For persistent configuration, add these to my.cnf:
[mysqld]
slow_query_log = 1
slow_query_log_file = /var/log/mysql/slow.log
long_query_time = 1
log_queries_not_using_indexes = 1
General Query Log¶
The general query log records every statement the server receives. It captures connects, disconnects, and all SQL statements regardless of whether they succeed or fail.
Performance impact
The general query log writes to disk for every statement. On a busy server, this creates massive I/O overhead and fills disk rapidly. Enable it only for short debugging sessions, never in production long-term. Use the slow query log or Performance Schema for ongoing monitoring instead.
Binary Log¶
The binary log (binlog) records all statements that change data. It serves two critical purposes:
- Replication - replicas read the binary log to apply changes from the source
- Point-in-time recovery (PITR) - replay binary logs to restore data to a specific moment after restoring a backup
-- Check binary log status
SHOW VARIABLES LIKE 'log_bin';
-- List binary log files
SHOW BINARY LOGS;
-- View events in a specific log file
SHOW BINLOG EVENTS IN 'binlog.000042' LIMIT 20;
Binary logging is enabled by default in MySQL 8.0. The binlog_format variable controls how changes are recorded:
| Format | Description | Use Case |
|---|---|---|
ROW |
Logs actual row changes | Default in 8.0. Safest for replication |
STATEMENT |
Logs the SQL statements | Smaller logs, but non-deterministic functions can cause drift |
MIXED |
Statement by default, row when needed | Compromise, but adds complexity |
-- Check current format
SHOW VARIABLES LIKE 'binlog_format';
-- Purge old binary logs
PURGE BINARY LOGS BEFORE '2024-01-01 00:00:00';
-- Or keep only the last 7 days
SET GLOBAL binlog_expire_logs_seconds = 604800;
Table Maintenance¶
Tables degrade over time.

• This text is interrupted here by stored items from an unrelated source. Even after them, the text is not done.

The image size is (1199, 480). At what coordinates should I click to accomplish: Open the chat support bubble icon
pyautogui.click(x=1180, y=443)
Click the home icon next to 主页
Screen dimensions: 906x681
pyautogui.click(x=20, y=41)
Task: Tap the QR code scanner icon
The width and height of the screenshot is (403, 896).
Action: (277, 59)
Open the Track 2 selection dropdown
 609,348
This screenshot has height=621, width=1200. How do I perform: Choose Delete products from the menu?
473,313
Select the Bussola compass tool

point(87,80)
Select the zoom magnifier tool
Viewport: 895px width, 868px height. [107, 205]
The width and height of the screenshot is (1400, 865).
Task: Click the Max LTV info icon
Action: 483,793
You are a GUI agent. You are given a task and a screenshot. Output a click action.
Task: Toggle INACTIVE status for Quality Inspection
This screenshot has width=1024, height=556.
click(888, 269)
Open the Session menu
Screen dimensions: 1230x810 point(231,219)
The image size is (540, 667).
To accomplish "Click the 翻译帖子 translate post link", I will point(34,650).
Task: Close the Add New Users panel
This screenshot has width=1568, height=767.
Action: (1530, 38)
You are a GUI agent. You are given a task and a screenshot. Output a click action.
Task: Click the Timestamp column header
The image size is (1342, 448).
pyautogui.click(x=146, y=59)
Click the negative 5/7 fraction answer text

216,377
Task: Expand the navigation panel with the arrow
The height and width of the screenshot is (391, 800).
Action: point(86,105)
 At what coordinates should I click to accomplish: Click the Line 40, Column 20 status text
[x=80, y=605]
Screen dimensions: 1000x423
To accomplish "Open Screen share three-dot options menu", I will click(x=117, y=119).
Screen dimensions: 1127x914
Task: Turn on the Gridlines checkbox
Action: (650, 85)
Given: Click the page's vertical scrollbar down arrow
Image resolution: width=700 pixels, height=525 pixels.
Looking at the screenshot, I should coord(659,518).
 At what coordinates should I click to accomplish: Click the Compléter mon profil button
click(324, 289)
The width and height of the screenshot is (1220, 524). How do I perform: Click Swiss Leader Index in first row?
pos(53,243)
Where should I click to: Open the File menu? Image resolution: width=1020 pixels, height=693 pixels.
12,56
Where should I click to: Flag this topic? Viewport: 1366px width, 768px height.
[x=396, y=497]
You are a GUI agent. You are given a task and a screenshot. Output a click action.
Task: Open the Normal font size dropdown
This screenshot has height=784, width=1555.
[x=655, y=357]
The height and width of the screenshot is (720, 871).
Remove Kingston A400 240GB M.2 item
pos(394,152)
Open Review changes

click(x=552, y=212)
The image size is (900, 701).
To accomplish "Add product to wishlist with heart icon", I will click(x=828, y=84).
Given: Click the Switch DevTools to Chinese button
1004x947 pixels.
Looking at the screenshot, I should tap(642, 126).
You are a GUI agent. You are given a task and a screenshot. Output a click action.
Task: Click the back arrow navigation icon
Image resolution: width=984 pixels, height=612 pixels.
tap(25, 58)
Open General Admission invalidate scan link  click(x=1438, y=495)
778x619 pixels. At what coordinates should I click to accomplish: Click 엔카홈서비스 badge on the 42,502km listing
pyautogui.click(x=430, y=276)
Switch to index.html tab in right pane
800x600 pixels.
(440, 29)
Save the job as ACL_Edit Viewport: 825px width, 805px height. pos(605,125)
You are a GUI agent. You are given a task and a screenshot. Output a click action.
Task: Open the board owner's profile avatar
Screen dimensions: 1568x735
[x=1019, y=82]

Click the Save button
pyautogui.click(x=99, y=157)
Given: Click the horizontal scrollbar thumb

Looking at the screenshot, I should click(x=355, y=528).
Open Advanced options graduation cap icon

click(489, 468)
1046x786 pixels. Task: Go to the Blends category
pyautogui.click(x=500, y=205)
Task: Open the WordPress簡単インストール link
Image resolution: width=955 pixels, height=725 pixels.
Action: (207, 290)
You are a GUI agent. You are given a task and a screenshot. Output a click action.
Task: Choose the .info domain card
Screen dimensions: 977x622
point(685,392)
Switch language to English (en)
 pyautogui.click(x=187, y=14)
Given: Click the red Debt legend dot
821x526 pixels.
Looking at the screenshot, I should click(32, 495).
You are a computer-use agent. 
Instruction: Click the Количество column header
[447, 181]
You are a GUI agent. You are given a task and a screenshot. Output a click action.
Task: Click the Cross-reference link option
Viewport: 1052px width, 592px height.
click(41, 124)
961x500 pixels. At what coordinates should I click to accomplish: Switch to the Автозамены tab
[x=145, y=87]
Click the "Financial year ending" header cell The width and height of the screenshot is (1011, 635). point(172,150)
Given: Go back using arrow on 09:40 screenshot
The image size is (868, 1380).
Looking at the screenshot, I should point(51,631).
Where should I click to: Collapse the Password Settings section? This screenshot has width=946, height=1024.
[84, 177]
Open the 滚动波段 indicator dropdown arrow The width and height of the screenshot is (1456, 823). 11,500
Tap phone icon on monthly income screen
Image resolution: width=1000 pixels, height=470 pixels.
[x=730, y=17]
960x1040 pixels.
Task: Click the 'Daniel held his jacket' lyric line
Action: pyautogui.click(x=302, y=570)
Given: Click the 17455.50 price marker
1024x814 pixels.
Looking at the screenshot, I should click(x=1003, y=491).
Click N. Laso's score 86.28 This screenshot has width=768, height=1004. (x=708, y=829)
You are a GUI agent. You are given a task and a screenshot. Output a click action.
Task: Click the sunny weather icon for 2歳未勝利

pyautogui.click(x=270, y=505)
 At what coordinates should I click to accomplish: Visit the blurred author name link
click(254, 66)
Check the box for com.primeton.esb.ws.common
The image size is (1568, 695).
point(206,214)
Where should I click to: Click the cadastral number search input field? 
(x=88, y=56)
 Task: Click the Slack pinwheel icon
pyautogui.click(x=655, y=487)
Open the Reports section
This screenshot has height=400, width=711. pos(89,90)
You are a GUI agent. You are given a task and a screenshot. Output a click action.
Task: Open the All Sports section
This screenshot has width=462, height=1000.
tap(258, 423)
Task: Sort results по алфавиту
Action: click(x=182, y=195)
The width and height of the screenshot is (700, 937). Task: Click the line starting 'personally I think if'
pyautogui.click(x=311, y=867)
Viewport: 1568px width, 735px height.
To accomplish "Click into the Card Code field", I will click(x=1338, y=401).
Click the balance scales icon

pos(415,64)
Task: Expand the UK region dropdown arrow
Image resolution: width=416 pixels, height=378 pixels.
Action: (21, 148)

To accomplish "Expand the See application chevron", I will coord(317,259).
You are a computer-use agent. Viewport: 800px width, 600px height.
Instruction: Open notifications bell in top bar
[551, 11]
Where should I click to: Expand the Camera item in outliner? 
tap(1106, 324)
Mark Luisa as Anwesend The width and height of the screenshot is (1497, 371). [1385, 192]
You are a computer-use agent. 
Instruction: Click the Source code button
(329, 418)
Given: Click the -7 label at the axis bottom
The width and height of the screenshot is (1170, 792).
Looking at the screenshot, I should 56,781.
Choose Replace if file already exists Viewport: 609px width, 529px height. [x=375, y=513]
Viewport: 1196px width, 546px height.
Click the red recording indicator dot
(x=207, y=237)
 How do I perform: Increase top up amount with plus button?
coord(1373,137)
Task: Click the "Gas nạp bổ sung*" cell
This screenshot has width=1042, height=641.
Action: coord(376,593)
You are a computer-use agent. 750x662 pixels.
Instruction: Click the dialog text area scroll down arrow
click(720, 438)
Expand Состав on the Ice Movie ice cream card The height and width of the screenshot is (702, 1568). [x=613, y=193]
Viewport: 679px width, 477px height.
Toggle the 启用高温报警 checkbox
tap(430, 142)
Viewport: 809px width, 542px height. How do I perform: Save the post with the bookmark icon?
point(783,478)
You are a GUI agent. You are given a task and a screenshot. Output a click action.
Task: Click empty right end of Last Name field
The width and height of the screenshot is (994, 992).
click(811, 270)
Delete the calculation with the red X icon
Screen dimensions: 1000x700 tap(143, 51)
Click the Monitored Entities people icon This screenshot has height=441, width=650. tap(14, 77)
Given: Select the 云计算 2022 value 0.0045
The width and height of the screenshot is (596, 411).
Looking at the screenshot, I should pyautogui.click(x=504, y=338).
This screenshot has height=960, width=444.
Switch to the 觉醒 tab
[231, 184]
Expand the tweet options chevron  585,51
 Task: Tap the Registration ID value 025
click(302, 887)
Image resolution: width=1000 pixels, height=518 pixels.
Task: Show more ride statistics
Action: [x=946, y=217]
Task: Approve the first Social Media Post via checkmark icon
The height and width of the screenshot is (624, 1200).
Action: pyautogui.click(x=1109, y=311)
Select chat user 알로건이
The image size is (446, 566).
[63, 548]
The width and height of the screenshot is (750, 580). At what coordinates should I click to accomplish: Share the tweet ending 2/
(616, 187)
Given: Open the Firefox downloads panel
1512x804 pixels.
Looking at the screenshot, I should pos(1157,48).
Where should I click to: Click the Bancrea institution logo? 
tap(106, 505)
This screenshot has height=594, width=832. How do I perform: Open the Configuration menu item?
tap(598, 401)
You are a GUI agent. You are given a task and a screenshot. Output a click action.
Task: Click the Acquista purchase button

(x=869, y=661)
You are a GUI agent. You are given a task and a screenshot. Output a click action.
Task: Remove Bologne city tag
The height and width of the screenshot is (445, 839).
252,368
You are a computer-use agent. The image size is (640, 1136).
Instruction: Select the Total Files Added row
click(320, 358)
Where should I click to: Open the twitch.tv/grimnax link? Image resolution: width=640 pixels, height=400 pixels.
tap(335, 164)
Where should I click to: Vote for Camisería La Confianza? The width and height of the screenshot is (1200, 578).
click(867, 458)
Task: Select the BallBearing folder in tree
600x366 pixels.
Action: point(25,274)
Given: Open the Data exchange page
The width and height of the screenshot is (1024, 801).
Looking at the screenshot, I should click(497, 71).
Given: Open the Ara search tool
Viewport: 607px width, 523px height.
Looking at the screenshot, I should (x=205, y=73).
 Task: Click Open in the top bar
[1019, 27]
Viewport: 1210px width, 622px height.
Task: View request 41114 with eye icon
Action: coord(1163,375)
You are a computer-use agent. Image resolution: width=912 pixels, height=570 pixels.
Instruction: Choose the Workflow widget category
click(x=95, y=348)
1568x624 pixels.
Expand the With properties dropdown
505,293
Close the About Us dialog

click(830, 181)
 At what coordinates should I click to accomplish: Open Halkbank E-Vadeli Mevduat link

Deletes leave gaps in data files, index statistics drift from reality, and occasional corruption happens. Regular maintenance keeps things running smoothly.
mysqlcheck¶
mysqlcheck is a command-line utility that performs table maintenance without entering the mysql client. It supports four operations:
| Operation | Flag | Purpose |
|---|---|---|
CHECK |
-c or --check |
Verify table integrity |
REPAIR |
-r or --repair |
Fix corrupted MyISAM tables |
ANALYZE |
-a or --analyze |
Update index statistics |
OPTIMIZE |
-o or --optimize |
Reclaim space, defragment |
# Check all tables in a database
mysqlcheck -u root -p --check myapp
# Check all databases
mysqlcheck -u root -p --check --all-databases
# Analyze all tables (update statistics)
mysqlcheck -u root -p --analyze --all-databases
# Optimize a specific table
mysqlcheck -u root -p --optimize myapp orders
OPTIMIZE TABLE for InnoDB¶
For InnoDB tables, OPTIMIZE TABLE performs a full table rebuild. It recreates the table and its indexes, which:
- Reclaims space from deleted rows
- Rebuilds indexes for better efficiency
- Resets fragmentation
InnoDB translates OPTIMIZE TABLE into ALTER TABLE ... FORCE internally. This means it creates a temporary copy of the table, which requires free disk space equal to the table's size. On a 50 GB table, you need 50 GB of free space.
OPTIMIZE TABLE locks
While MySQL 8.0 performs the rebuild as an online DDL operation (allowing reads and writes), there are brief periods at the start and end where it acquires metadata locks. On very large tables, plan this for maintenance windows.
ANALYZE TABLE¶
ANALYZE TABLE updates the statistics that the query optimizer uses to choose execution plans. Stale statistics can cause the optimizer to pick poor index choices:
Unlike OPTIMIZE, ANALYZE TABLE is fast. It reads a sample of index pages and updates the cardinality estimates stored in mysql.innodb_index_stats and mysql.innodb_table_stats. Run it after bulk inserts or deletes that significantly change the data distribution.
information_schema¶
The information_schema database is a read-only set of views that expose metadata about every database, table, column, index, and active process on the server. It is your programmatic interface to MySQL's internals.
Key Tables¶
TABLES¶
Size, row count, engine, and creation time for every table:
-- Find the largest tables
SELECT
TABLE_SCHEMA,
TABLE_NAME,
ENGINE,
TABLE_ROWS,
ROUND(DATA_LENGTH / 1024 / 1024, 2) AS data_mb,
ROUND(INDEX_LENGTH / 1024 / 1024, 2) AS index_mb,
ROUND((DATA_LENGTH + INDEX_LENGTH) / 1024 / 1024, 2) AS total_mb
FROM information_schema.TABLES
WHERE TABLE_SCHEMA NOT IN ('mysql', 'information_schema', 'performance_schema', 'sys')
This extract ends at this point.